Very Determined But Easily Intimidated
Article #23 March 26, 2022
This is Part 2 of my previous blog about Ambivert Struggles: Can You Relate? Part 1 may be found by clicking here. Feel free to participate in the prompt questions that I found on Pinterest; I'd love to see your responses. Hehe.
Very Determined But Easily Intimidated
I am extremely committed and prepared to go to any extent for the purpose of achieving my life goals. However, I am easily frightened and lack self-confidence. In my small business, for example. I always plan everything, purchase the supplies, and take photos of the products. I'm determined for it to succeed, but every time I'm going to share it on my social media accounts, I have trouble composing myself because I'm afraid someone would comment inappropriately or some of my followers will slam me or something.

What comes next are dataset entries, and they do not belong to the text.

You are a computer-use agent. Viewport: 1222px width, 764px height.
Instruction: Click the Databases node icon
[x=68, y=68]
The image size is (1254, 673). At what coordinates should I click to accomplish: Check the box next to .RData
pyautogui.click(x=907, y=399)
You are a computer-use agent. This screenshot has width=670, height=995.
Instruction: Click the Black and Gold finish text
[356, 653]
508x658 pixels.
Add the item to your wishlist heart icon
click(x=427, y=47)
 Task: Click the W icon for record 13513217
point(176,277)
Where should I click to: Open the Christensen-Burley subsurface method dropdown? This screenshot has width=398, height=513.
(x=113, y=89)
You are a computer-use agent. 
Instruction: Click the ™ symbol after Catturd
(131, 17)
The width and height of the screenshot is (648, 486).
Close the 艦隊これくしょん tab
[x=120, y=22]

Another example is me writing an article; I absolutely love writing and plan to produce more in the future, but I find it difficult to express myself freely because I fear you are not enjoying it. Even if grammar is not a huge concern to me, I occasionally notice errors when I read my own articles. I swear it feels intimidated. However, I am working on it. Seeing how much you enjoy and comment on my blogs makes me pleased and gratified, and it motivates me to write more.
Want to make friends, but get social anxiety
I don't think I can relate to this because I am quite friendly. I'm simply too hesitant to initiate a discussion with you, but I'd love to chit chat to. Even when I bump into someone on the bus or in a public place, I am always the one to approach them and smile. I'm not sure, but even though you're a complete stranger to me, I've always assumed that we'd be friends. That sort of thing. Haha. When I'm among my friends, I have no social anxiety; in fact, I enjoy being with them and making new life experiences.
It is easier for me to talk to a stranger than to talk to a friend after a quarrel. When I have a misunderstanding with one of my friends, we always end up not talking for months because I don't feel the need to talk to you first when I don't see any willingness on your part to talk to me. Similarly to my sister, if I believe you do not want to solve our issues, she will not expect me to make the first move.
You want to arrange a social gathering but don't know how
No, this does not relate to me. Even before the pandemic, I seldom planned any outings. How much more so now that it is explicitly prohibited to host a gathering, particularly if you are not fully vaccinated? As I stated in Part 1, I enjoy participating when my friends plan to reconnect but end up canceling, so what am I going to do if I am the one who arranges a gathering but does not attend? I'm sure they'll be upset with me.
But, to be honest, I miss hanging out with them, and I miss all of the laughs we had in senior high. Nothing compares the joy we felt when we were in high school, not an online class. We were often arranging sleepovers and food trips with one of my friend's house back then. Yet that has changed; I no longer have the eagerness to do it, but I still miss them.
Either you're the life of the party or you are no where to be found
I can't relate to this because I'm always missing when there's a special occasion. Maybe I used to always join, but it has all changed lately. I'm not sure if my friends miss my old self who loved to arrange get togethers, but when I moved to the city for work, I cut back on my social life. I hate to say it, but I've been losing my enthusiasm to be the happy goer ever since I realized how difficult it was to make money. Haha. For me, every penny counts.
If I become successful in life and have a lot of money, in God willing, I will always plan a vacation to different countries as my treat. I'll treat them all and just enjoy life. That is one of my life goals: to travel and enjoy life in such a short period of time before returning to my work. But for the time being, I'm going to focus on my dreams and see how far I can get.
Not good as asking for help
I'm sure I'm not the only one who is terrified to ask for help from others, especially when you think they would be peeved. The reason behind this is that we are afraid of being rejected. When we ask for assistance, others may unintentionally disregard us, which we interpret as a rejection. Alternatively, if we ask them once and they reject us, we cease asking them again.
Another factor is that we are fearful of being seen as weak or incapable of putting in a particular amount of effort for something. We believe they view us as weak, and this will remain in their minds for the rest of their lives. I'd rather struggle with something than seek assistance. But there's nothing wrong with asking for help, especially if you know you can't handle it on your own. It is preferable to ask than to act and exacerbate the situation. For my part, I'd be delighted to assist others for as long as I'm able.
That's all for now, folks; I hope you had a good time. I'd appreciate it if you wrote one and tagged me. Hehe. After I publish this, I'll sleep for two hours before heading to my part-time job. I needed to work hard because my birthday was approaching. I need to get myself something as a present. Hehe.